Thomson Broadcast & Media Solutions came to NAB with 15 new products, highlighted by the introduction of the Grass Valley M-Series intelligent video digital recorder (iVDR). It’s being billed as a VTR replacement product that offers the benefits of a server.
With a digital design and a touch-screen interface that mimics that of a VTR, the M-Series iVDR offers two I/O channels, simultaneous playout and recording, robust network support, clip editing and trimming.
With a digital design and a touch-screen interface that mimics that of a VTR, the M-Series iVDR offers two I/O channels, simultaneous playout and recording, robust network support, clip editing and trimming, playlist creation, and the ability to exchange materials with a variety of applications using industry-standard protocols.
At the company’s Pre-NAB press conference it was announced that independent station group Media General Broadcast Group and the NASA contractor Crewe Technologies have already expressed support for the iVDR concept. Media General has ordered dozens of M-Series iVDR units for at least 10 of its 26 broadcast properties over the next 12 months.

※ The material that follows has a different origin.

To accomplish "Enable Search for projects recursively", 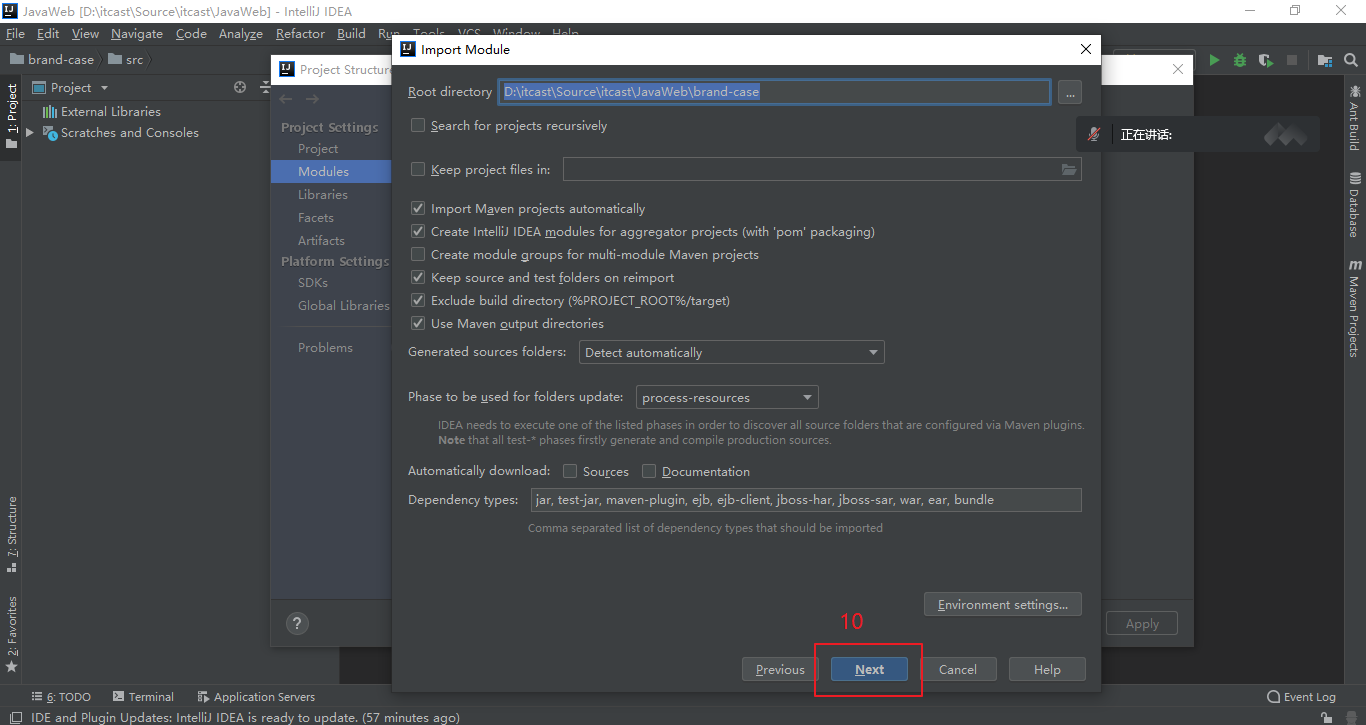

Thomson also showed a new KayakDD 1 M/E production switcher, a new Profile server, the PVS 3000 (that handles both HD and SD files in the same frame), a series of low-cost modular products, the Apex high-density audio router, and a new production storage architecture called Cohera.

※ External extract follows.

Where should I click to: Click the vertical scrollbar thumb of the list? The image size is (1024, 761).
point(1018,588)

Thomson Broadcast (under the Grass Valley brand name) also demonstrated a new Ethernet-based camera control system that the company said can control up to 99 cameras using standard IP networking for live and taped productions. The C2IP system includes a small operational control panel (OCP400) and a larger master control panel (MCP 400) as well as a new base station network module.
From the OCP400 an operator can adjust fine skin detail and other camera settings from a remote location, while the MCP 400 can automatically interpret and log all camera parameters on the fly, or the settings can be saved on standard USB storage media for later use.
Also at the Thomson booth was a new high-quality, standard-definition, dockable IT CCD chip camera, the LDK 200 ITW, that provides a range of features 12-bit A-to-D conversion, very low smear of 140 dB and high sensitivity, Thomson said. It includes switchable aspect ratio and 22-bit DSP capability that, according to Thomson, captures more visual information than any comparable camera on the market. It was shown docked to a DVCPRO 50 deck.
The Grass Valley Viper FilmStream camera got a lot of attention, due to its uncompressed 4:4:4 capture capability and the various new recoding options being demonstrated in the booth. A “portable” digital disk recorder (made by Keisoku, a Japanese company) was displayed that includes dual-transport coaxial cables and the ability to record one hour of uncompressed FilmStream data.
The recorder's VTR-like functions can be controlled through the Viper camera body, providing an integrated system approach. Also being shown was a Flash memory RAM recorder (made by BayTech Cinema) mounted on the top of the Viper that’s currently capable of storing one minute of FilmStream data, but this capacity will increase with time. A variety of RAM recorder mounting options will be available soon. Also on display was a new optical eyepiece for Viper that allows users to see exactly what the camera is seeing.